Let the fish marinate for 15-20 minutes.
Heat the mustard oil in a kadai or heavy-bottomed pan over medium-high heat until it is lightly smoking. This removes the oil's raw pungency.
Carefully slide the marinated fish into the hot oil. Fry in batches for 3-4 minutes per side until golden brown and crisp. Do not overcrowd the pan.
Remove the fried fish with a slotted spoon and set aside on a plate.
2
Prepare the Gravy Base (Masala)
In the same oil (remove excess, leaving about 4 tbsp), reduce the heat to medium-low. Add the bay leaves, cinnamon stick, green cardamoms, and cloves. Sauté for 30 seconds until fragrant.
Add the onion paste and cook for 8-10 minutes, stirring frequently, until it turns light brown and the oil begins to separate.
Add the ginger and garlic pastes. Sauté for another 2 minutes until the raw smell disappears.
3
Cook the Spices and Tomato
In a small bowl, mix the remaining 0.5 tsp turmeric powder, 1 tsp red chili powder, cumin powder, and coriander powder with 2 tbsp of water to form a paste. This prevents the spices from burning.
Add this spice paste to the pan and cook for 1-2 minutes, stirring continuously.
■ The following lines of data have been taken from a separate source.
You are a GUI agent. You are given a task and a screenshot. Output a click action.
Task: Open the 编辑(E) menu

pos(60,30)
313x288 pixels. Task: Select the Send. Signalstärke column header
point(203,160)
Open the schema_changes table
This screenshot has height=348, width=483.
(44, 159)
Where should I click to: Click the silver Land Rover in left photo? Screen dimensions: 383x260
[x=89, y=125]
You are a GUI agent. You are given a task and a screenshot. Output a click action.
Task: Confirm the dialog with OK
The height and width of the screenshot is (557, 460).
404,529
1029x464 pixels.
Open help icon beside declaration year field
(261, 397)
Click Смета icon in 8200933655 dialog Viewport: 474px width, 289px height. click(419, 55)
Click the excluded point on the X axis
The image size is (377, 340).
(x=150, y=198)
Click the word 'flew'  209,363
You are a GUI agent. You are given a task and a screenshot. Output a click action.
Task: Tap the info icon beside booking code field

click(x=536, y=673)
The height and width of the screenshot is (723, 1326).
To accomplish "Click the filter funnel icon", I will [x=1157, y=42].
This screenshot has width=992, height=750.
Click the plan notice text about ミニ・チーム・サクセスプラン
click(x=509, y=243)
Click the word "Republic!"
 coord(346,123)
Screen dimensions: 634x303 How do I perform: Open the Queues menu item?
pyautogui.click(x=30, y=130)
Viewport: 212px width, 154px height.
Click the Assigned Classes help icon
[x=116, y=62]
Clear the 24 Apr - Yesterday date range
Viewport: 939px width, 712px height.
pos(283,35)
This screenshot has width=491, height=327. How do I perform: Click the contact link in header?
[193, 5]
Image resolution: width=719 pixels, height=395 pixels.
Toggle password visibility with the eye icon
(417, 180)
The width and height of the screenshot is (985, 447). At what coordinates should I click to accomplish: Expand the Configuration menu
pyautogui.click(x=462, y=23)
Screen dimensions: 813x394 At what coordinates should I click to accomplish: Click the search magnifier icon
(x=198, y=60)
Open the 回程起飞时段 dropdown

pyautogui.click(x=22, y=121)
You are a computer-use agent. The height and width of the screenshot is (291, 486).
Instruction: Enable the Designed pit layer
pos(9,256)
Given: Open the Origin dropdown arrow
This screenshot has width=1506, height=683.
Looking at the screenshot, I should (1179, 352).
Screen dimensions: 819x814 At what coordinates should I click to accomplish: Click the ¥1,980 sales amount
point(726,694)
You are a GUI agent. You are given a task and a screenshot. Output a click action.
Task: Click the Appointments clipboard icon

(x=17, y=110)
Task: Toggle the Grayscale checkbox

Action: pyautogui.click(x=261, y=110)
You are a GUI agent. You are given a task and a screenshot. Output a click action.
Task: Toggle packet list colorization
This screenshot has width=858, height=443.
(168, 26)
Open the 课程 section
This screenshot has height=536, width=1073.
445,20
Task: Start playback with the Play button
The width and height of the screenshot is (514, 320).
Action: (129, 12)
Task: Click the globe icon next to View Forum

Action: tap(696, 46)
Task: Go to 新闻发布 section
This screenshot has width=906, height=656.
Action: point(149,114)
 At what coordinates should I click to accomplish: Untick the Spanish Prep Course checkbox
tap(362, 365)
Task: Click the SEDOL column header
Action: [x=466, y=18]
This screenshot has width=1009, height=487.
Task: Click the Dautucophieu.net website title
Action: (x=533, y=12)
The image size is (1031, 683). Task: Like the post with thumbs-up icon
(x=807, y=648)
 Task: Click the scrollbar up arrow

Add the tomato puree and slit green chilies. Cook for 5-6 minutes until the masala thickens and oil starts to ooze from the sides.
4
Incorporate Yogurt and Simmer
Reduce the flame to its lowest setting. In a separate bowl, whisk the curd with the sugar until completely smooth.
Add the whisked curd to the pan, stirring continuously and vigorously for 2-3 minutes to prevent it from splitting. Cook until oil surfaces again.
Pour in the warm water and the remaining 1 tsp of salt. Stir well and bring the gravy to a gentle boil over medium heat.
5
Finish the Curry
Gently slide the fried fish pieces into the boiling gravy.
Cover the pan, reduce the heat to low, and let it simmer for 5-7 minutes. This allows the fish to absorb the flavors of the gravy without overcooking.
Turn off the heat. Sprinkle the garam masala powder and drizzle the ghee over the curry.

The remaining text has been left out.